Time is running out for landlords to file their self-assessment tax returns for the 2022-23 tax year.
The deadline is midnight on Wednesday 31 January, and if you don't file on time, you'll be hit by an automatic £100 fine.
This means it's best to file with plenty of time to spare. Here, we share our top tips on submitting your tax return.
Which? tax calculator
Our jargon-free tool can help you tot up your tax bill and send your tax return directly to HMRC.
Calculate your tax bill
1. Find out if you need to file a return
This depends on how much money you brought in from buy-to-let between 6 April 2022 and 5 April 2023.
You're entitled to receive £1,000 in rental income each year without paying tax on it.
This is called your property allowance, and it applies across your portfolio as a whole, not per property.
If you received between £1,000 and £2,500 in rental income, you'll need to contact HMRC to check if you'll need to complete a return.
If you received more than £2,500, you'll need to register for self-assessment and submit a tax return.
- Find out more: self-assessment tax returns
2. Work out your taxable income
If you're an individual landlord (your properties are owned in your name, rather than via a company), your buy-to-let profits will be taxed at the same rates as employment income.
The income tax bands for the 2022-23 tax year were as follows:
- Tax-free: £0 to £12,570 – 0%
- Basic rate: £12,571 to £50,270 – 20%
- Higher-rate: £50,271 to £150,000 – 40%
- Additional rate: £150,001-plus – 45%
Rates and bands differ in Scotland.
How to calculate your bill
When calculating your tax bill, you'll need to add your rental profits to other income you earned during the tax year.

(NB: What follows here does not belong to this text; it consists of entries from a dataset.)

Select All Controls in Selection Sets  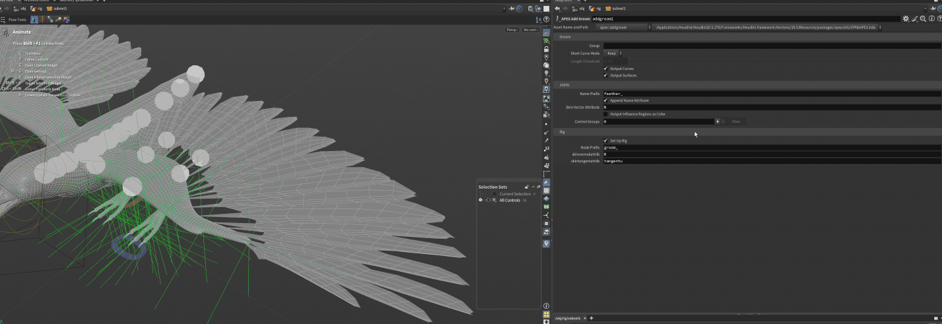[510, 200]
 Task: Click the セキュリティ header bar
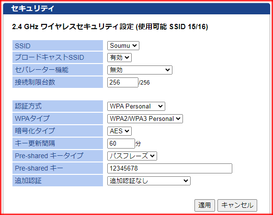137,9
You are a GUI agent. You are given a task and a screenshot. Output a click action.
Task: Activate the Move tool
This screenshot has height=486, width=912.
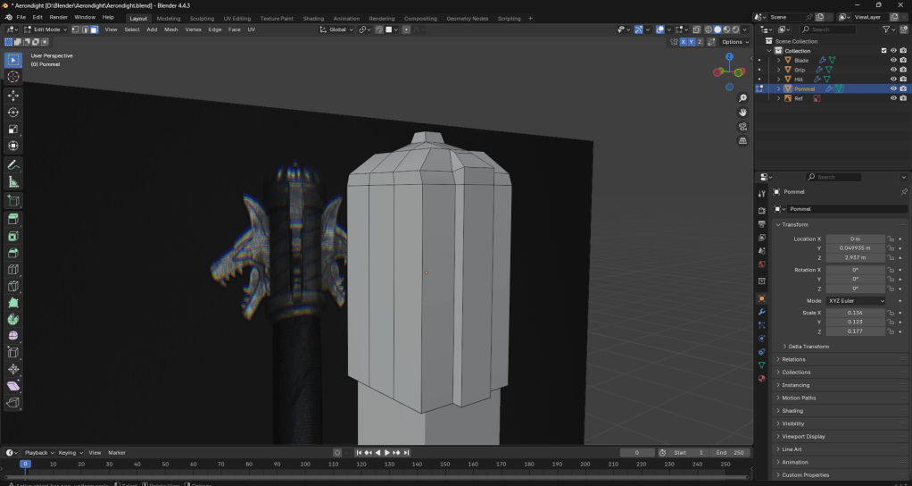13,96
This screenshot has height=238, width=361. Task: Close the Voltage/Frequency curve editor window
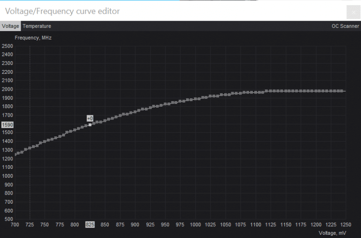click(353, 12)
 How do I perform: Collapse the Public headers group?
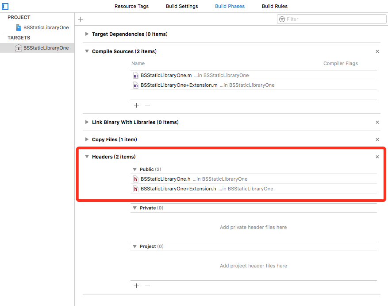135,170
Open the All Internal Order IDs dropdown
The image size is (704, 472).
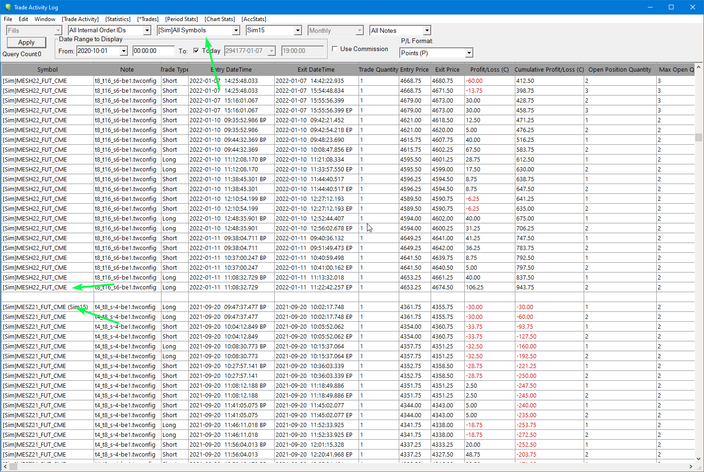tap(147, 30)
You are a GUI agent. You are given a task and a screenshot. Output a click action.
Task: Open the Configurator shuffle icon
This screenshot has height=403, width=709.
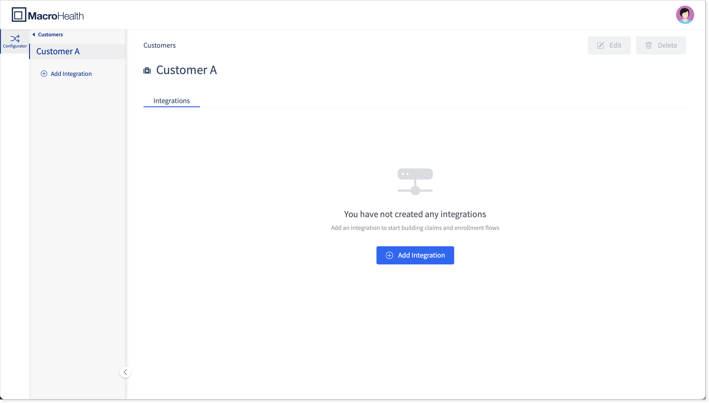[x=15, y=38]
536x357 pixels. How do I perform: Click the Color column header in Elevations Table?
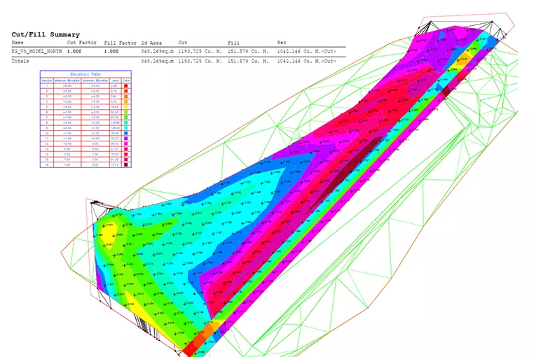126,81
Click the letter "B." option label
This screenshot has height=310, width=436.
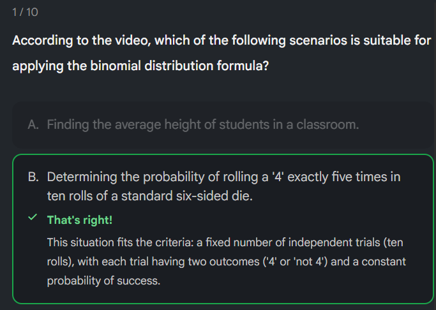[x=34, y=177]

For example, if you earn £45,000 in your day job, you'll pay tax on the money earned above £12,570 at the basic rate of 20%.

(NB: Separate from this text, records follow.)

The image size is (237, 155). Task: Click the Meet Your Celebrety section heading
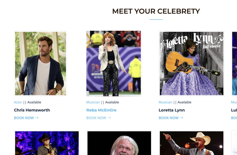[x=156, y=12]
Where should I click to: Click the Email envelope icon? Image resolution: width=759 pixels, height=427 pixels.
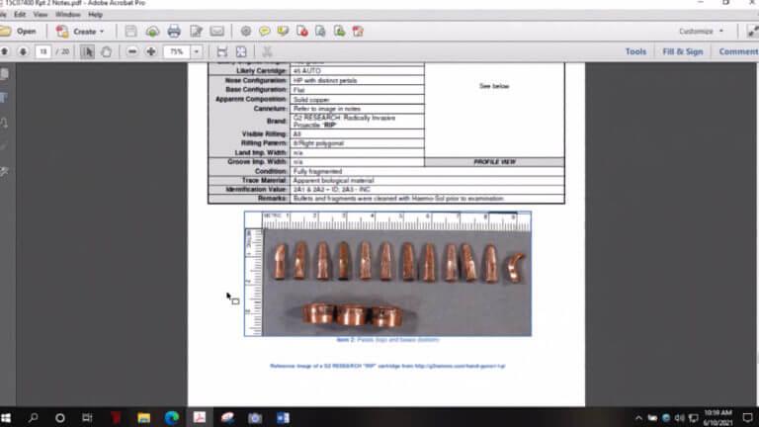pyautogui.click(x=216, y=32)
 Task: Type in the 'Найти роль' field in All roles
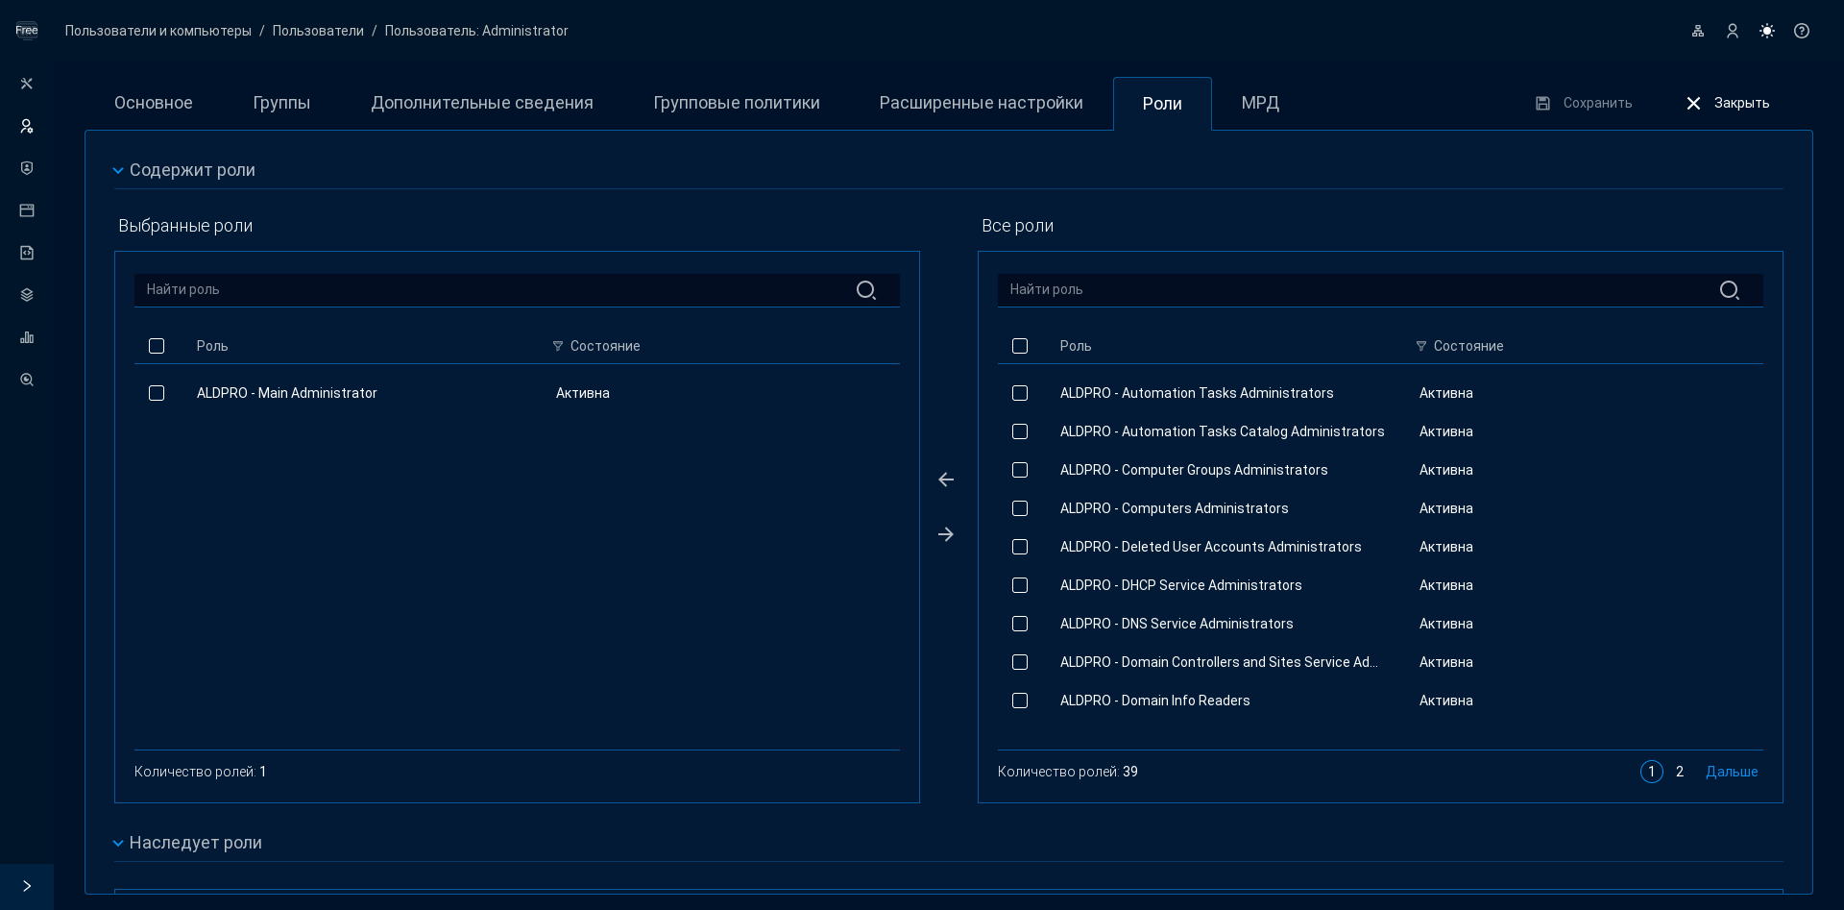click(1354, 290)
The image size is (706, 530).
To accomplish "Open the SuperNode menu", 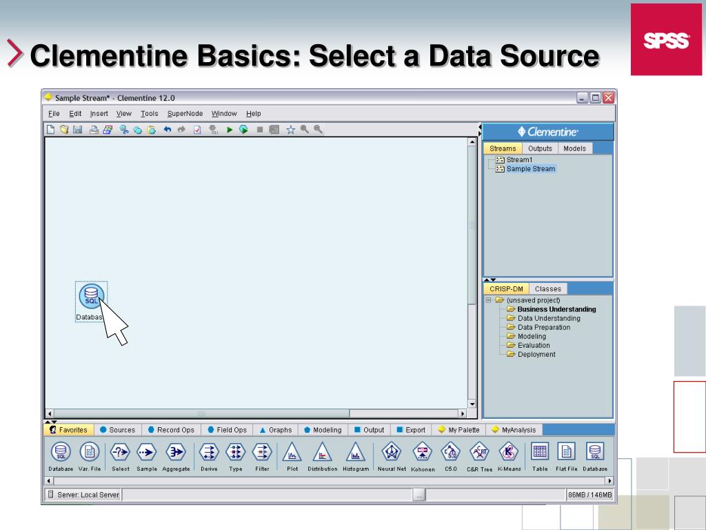I will pos(185,114).
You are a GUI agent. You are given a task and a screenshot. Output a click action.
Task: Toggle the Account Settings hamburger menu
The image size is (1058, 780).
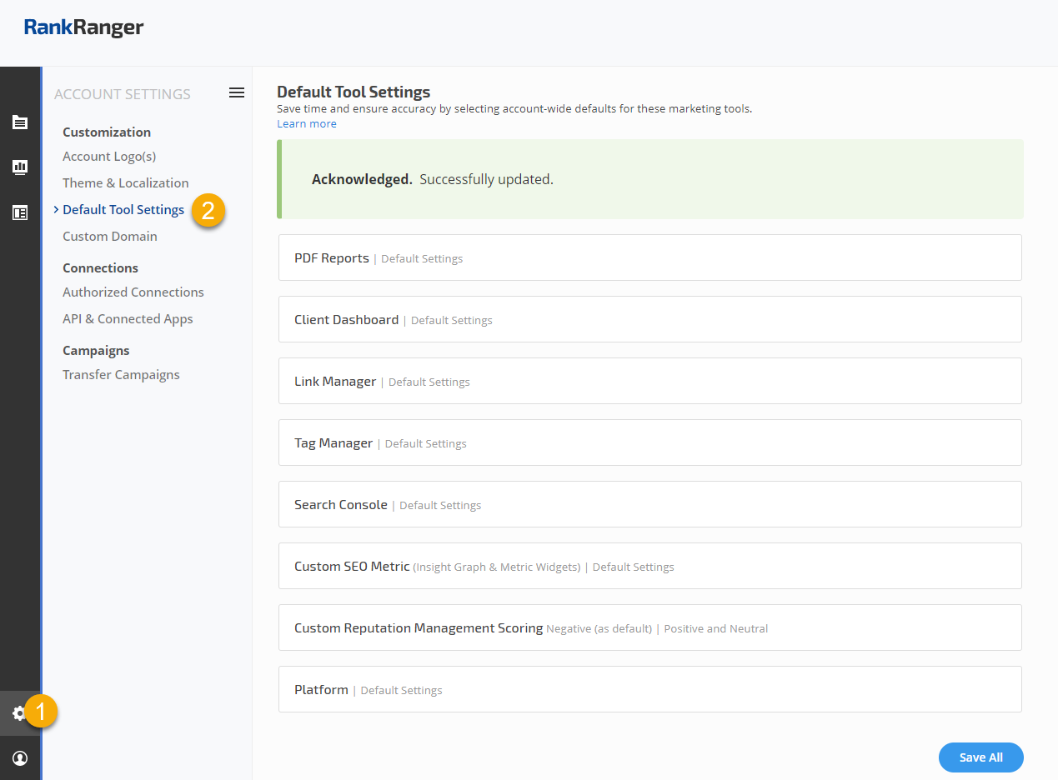(x=237, y=93)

If you then add £15,000 in rental income (making a total of £60,000), this would push you into the next tax bracket.
This means you'd pay 20% on your income between £12,571 and £50,270, then 40% on the remaining £9,730.
3. Deduct your expenses
When filing your return, you're allowed to deduct expenses you've 'wholly and exclusively' incurred in the process of letting properties.
Commonly, this includes outgoings such as letting agent fees, landlord insurance premiums and accountancy.

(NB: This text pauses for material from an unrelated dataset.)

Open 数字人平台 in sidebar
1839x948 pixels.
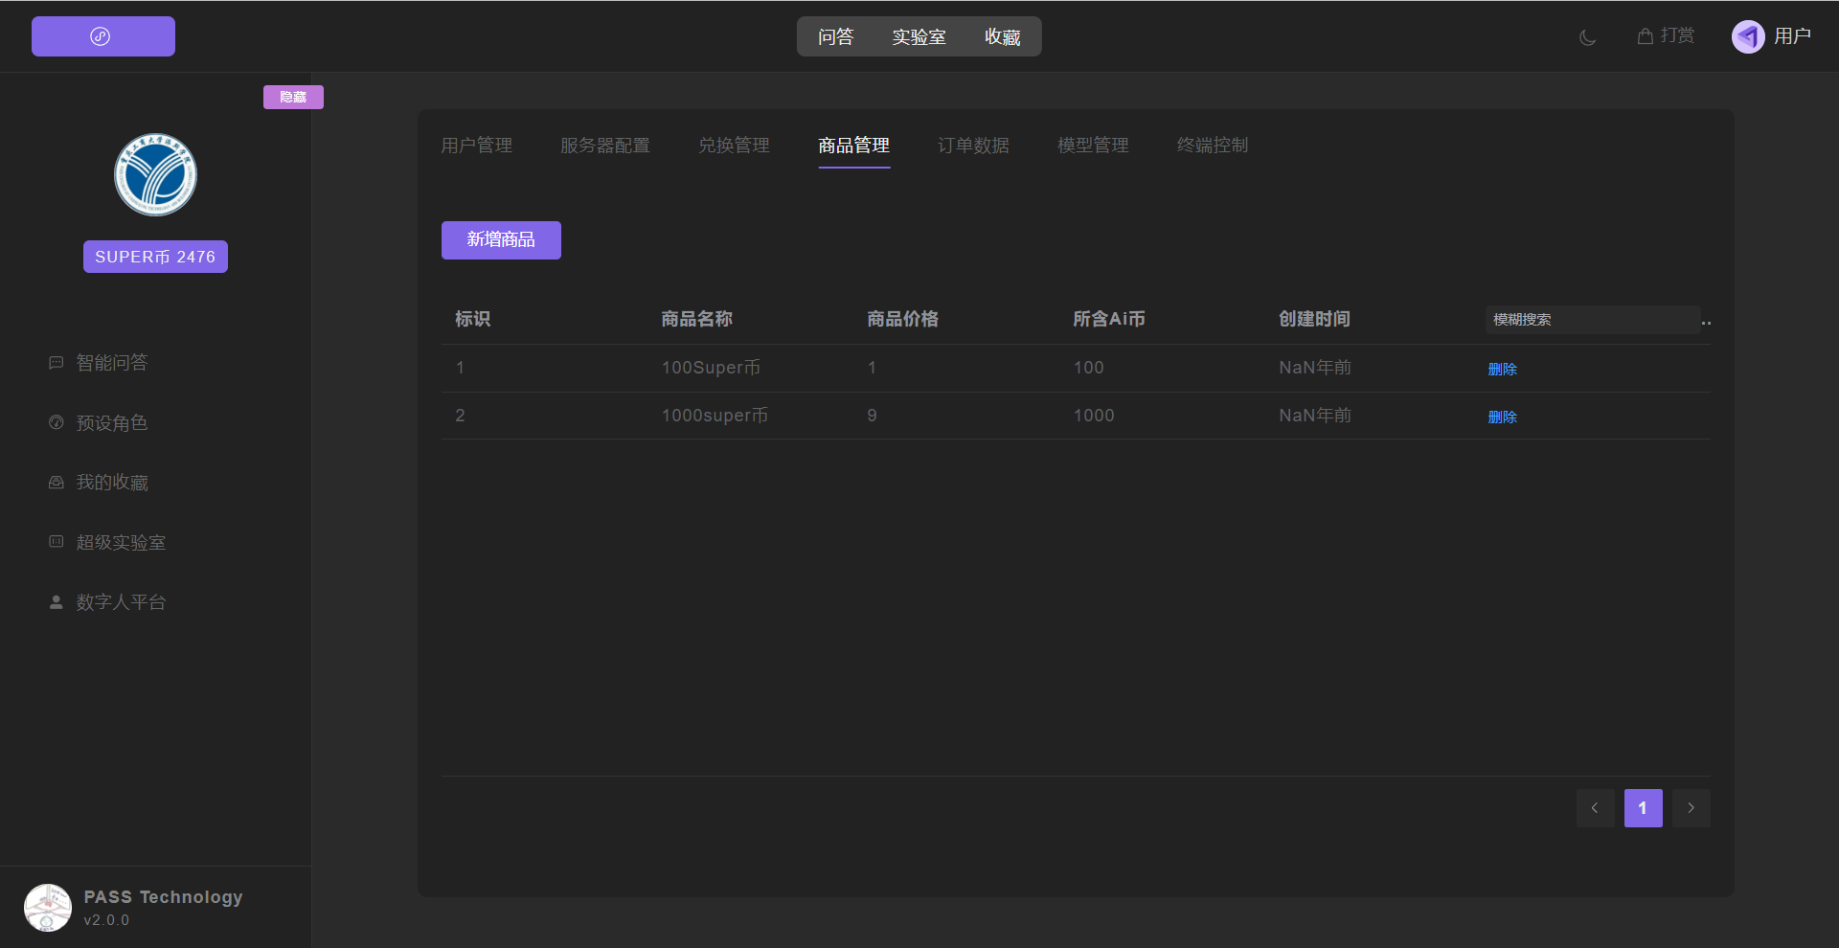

Maintenance and repair costs can also be deducted, as can the cost of replacing furniture and white goods in furnished properties – though replacements need to be like-for-like.
Utility bills and council tax payments can only be deducted if the tenancy agreement specifies that you are responsible for paying the bills, not the tenant.
- Find out more: tax-deductible expenses
4. Keep track of small costs
Over the course of the year, you're likely to have incurred lots of minor costs, some of which you'll have forgotten about entirely.
The good news is that if you have kept records, minor outgoings such as the cost of phone calls to tenants and travelling to rented properties can be deducted.
One word of caution. As well as having receipts, you'll need to be able to evidence these costs were incurred exclusively for business use.